Given the potential barriers to the utilization of telehealth in low-income settings, the presence of local “facilitators” may be crucial to its success. First, local facilitators may attenuate the digital divide by allowing marginalized individuals, including women with low power in the household, to contact the doctor and nurse through a smartphone that has access to the internet. Second, local facilitators may allow for more “continuity of care”, an aspect which is often lacking in telehealth programs that prioritize the “speed of care” (i.e., patients meeting with the first available provider even if that provider is unknown to them) and which might matter especially in contexts with low trust in modern medicine. Finally, local facilitators may complement telehealth services by monitoring the evolution of health conditions of patients that require frequent follow-ups (e.g., noncommunicable diseases).
India provides an ideal study setting, both because of the vast potential user base in need of telehealth services and because recent years have seen a rapid diffusion of telehealth providers.
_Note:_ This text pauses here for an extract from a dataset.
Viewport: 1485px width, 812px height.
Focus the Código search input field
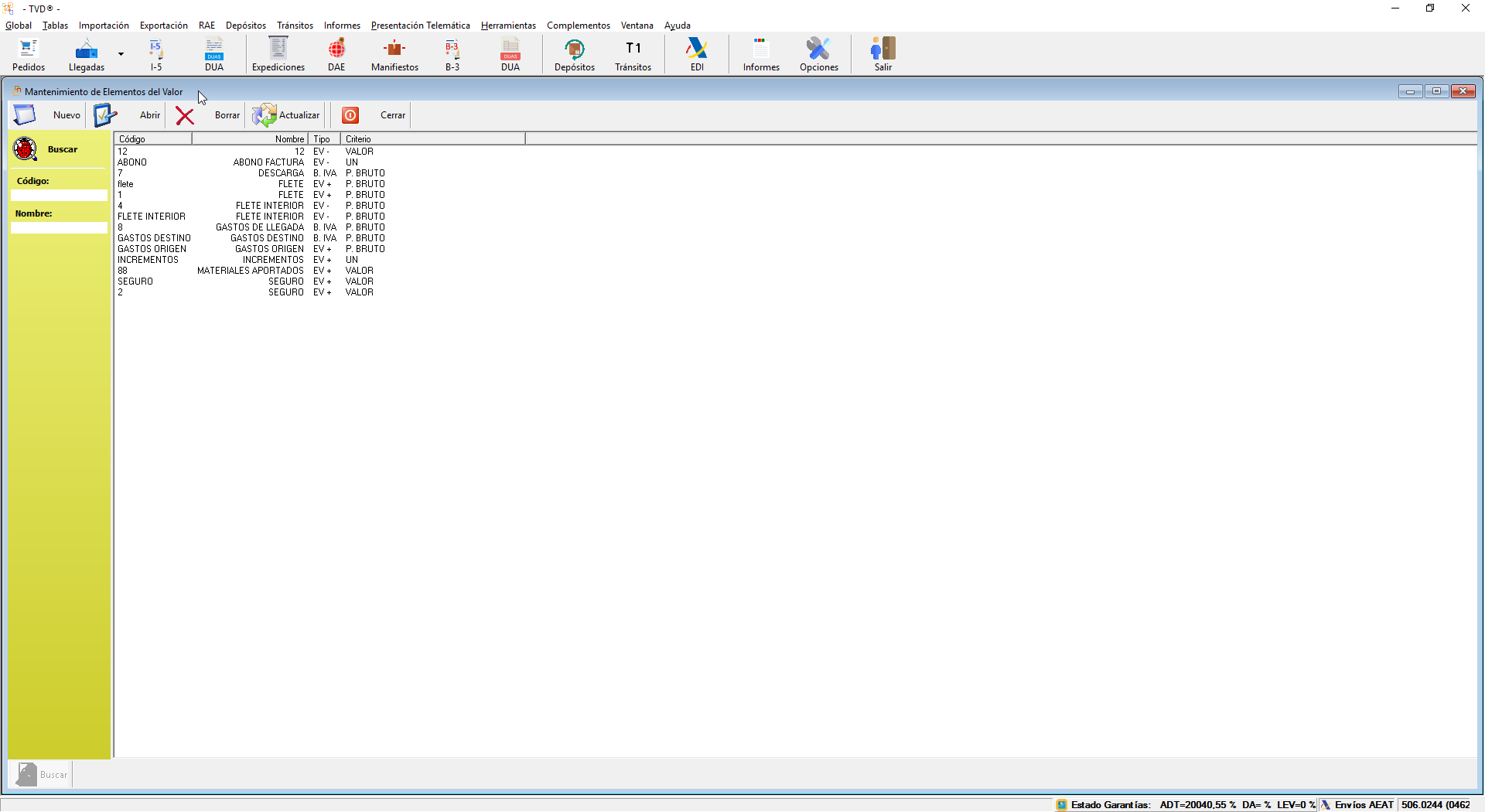[x=59, y=196]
The Indian government has pioneered this technological revolution, by launching and promoting its platform, called eSanjeevani, and has been rapidly followed by other telehealth providers, in an attempt to reach even the most remote areas of the country. However, while millions of people have already used these services, their reach seems so far to be below expectations.
The project will develop in two phases. In the first phase, we will study the current diffusion of telehealth services in rural Bihar, with a particular focus on the government program eSanjeevani. Through a rich data collection that will span 400 villages, our objectives are to study:
• How popular are telehealth services in rural Bihar? In particular, how familiar are people with the government eSanjeevani program? What are the main challenges to telehealth diffusion?
• Which types of patients are more likely to use telehealth? In particular, does telehealth reduce gender inequality in access to healthcare?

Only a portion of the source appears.